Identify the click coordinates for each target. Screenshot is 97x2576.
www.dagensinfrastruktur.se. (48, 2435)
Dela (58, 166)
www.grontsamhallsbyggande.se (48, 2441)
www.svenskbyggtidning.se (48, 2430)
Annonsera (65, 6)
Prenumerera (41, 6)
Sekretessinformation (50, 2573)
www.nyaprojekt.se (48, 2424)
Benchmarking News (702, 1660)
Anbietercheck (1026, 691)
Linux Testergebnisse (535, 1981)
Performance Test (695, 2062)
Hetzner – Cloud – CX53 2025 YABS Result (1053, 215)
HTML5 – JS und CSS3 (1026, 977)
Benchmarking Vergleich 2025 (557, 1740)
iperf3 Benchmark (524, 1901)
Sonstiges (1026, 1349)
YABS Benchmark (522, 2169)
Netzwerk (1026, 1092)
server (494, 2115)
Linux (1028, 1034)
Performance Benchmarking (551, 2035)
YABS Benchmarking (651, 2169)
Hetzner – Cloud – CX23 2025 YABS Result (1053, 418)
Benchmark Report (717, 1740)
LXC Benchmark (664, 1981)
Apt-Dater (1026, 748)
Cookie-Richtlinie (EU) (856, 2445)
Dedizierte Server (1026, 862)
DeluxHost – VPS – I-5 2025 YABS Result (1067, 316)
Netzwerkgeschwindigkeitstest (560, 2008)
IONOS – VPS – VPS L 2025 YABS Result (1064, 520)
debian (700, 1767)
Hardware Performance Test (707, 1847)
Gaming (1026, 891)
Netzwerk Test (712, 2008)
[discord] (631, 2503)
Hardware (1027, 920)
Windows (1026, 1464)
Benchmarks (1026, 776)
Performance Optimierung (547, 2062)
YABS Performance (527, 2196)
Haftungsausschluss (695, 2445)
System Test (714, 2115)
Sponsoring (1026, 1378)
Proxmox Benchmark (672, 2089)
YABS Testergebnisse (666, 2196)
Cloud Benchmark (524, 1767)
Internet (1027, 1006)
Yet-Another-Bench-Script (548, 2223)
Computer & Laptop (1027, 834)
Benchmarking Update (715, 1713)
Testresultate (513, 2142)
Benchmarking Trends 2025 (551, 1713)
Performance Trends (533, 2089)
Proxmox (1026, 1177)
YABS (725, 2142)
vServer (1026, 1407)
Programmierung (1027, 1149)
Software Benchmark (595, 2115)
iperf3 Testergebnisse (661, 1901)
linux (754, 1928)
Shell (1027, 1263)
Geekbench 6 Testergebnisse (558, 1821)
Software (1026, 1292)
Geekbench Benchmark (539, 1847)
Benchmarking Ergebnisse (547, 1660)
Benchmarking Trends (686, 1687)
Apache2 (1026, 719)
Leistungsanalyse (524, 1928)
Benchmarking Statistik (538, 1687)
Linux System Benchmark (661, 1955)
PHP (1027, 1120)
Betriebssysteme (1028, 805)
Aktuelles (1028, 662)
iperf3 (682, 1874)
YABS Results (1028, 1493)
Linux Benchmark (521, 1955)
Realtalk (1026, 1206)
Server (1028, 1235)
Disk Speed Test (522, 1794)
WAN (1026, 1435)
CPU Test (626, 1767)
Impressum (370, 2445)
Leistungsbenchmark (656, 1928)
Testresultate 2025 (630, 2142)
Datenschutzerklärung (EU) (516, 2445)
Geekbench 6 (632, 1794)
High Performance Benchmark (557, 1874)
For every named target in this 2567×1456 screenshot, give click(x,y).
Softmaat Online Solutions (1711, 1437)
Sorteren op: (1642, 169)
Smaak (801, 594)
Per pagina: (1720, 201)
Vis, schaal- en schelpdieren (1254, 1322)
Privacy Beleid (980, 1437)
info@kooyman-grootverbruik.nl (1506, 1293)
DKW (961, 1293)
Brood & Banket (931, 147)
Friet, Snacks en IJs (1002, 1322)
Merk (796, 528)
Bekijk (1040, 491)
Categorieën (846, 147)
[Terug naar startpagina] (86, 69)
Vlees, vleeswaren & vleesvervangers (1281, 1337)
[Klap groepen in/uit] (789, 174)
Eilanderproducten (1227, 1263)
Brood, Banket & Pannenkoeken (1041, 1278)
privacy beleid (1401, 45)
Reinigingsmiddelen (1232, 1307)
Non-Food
◆ ◆ ◆
The records above are to be duplicated in full and exactly.

Identify the click coordinates for each target. Screenshot is 97x2576.
www.dagensinfrastruktur.se. (48, 2435)
Dela (58, 166)
www.grontsamhallsbyggande.se (48, 2441)
www.svenskbyggtidning.se (48, 2430)
Annonsera (65, 6)
Prenumerera (41, 6)
Sekretessinformation (50, 2573)
www.nyaprojekt.se (48, 2424)
Benchmarking News (702, 1660)
Anbietercheck (1026, 691)
Linux Testergebnisse (535, 1981)
Performance Test (695, 2062)
Hetzner – Cloud – CX53 2025 YABS Result (1053, 215)
HTML5 – JS und CSS3 (1026, 977)
Benchmarking Vergleich 2025 (557, 1740)
iperf3 Benchmark (524, 1901)
Sonstiges (1026, 1349)
YABS Benchmark (522, 2169)
Netzwerk (1026, 1092)
server (494, 2115)
Linux (1028, 1034)
Performance Benchmarking (551, 2035)
YABS Benchmarking (651, 2169)
Hetzner – Cloud – CX23 2025 YABS Result (1053, 418)
Benchmark Report (717, 1740)
LXC Benchmark (664, 1981)
Apt-Dater (1026, 748)
Cookie-Richtlinie (EU) (856, 2445)
Dedizierte Server (1026, 862)
DeluxHost – VPS – I-5 2025 YABS Result (1067, 316)
Netzwerkgeschwindigkeitstest (560, 2008)
IONOS – VPS – VPS L 2025 YABS Result (1064, 520)
debian (700, 1767)
Hardware Performance Test (707, 1847)
Gaming (1026, 891)
Netzwerk Test (712, 2008)
[discord] (631, 2503)
Hardware (1027, 920)
Windows (1026, 1464)
Benchmarks (1026, 776)
Performance Optimierung (547, 2062)
YABS Performance (527, 2196)
Haftungsausschluss (695, 2445)
System Test (714, 2115)
Sponsoring (1026, 1378)
Proxmox Benchmark (672, 2089)
YABS Testergebnisse (666, 2196)
Cloud Benchmark (524, 1767)
Internet (1027, 1006)
Yet-Another-Bench-Script (548, 2223)
Computer & Laptop (1027, 834)
Benchmarking Update (715, 1713)
Testresultate (513, 2142)
Benchmarking Trends 2025 (551, 1713)
Performance Trends (533, 2089)
Proxmox (1026, 1177)
YABS (725, 2142)
vServer (1026, 1407)
Programmierung (1027, 1149)
Software Benchmark (595, 2115)
iperf3 Testergebnisse (661, 1901)
linux (754, 1928)
Shell (1027, 1263)
Geekbench 6 Testergebnisse (558, 1821)
Software (1026, 1292)
Geekbench Benchmark (539, 1847)
Benchmarking Ergebnisse (547, 1660)
Benchmarking Trends (686, 1687)
Apache2 (1026, 719)
Leistungsanalyse (524, 1928)
Benchmarking Statistik (538, 1687)
Linux System Benchmark (661, 1955)
PHP (1027, 1120)
Betriebssysteme (1028, 805)
Aktuelles (1028, 662)
iperf3 (682, 1874)
YABS Results (1028, 1493)
Linux Benchmark (521, 1955)
Realtalk (1026, 1206)
Server (1028, 1235)
Disk Speed Test (522, 1794)
WAN (1026, 1435)
CPU Test (626, 1767)
Impressum (370, 2445)
Leistungsbenchmark (656, 1928)
Testresultate 2025 (630, 2142)
Datenschutzerklärung (EU) (516, 2445)
Geekbench 6 (632, 1794)
High Performance Benchmark (557, 1874)
For every named target in this 2567×1456 screenshot, give click(x,y).
Softmaat Online Solutions (1711, 1437)
Sorteren op: (1642, 169)
Smaak (801, 594)
Per pagina: (1720, 201)
Vis, schaal- en schelpdieren (1254, 1322)
Privacy Beleid (980, 1437)
info@kooyman-grootverbruik.nl (1506, 1293)
DKW (961, 1293)
Brood & Banket (931, 147)
Friet, Snacks en IJs (1002, 1322)
Merk (796, 528)
Bekijk (1040, 491)
Categorieën (846, 147)
[Terug naar startpagina] (86, 69)
Vlees, vleeswaren & vleesvervangers (1281, 1337)
[Klap groepen in/uit] (789, 174)
Eilanderproducten (1227, 1263)
Brood, Banket & Pannenkoeken (1041, 1278)
privacy beleid (1401, 45)
Reinigingsmiddelen (1232, 1307)
Non-Food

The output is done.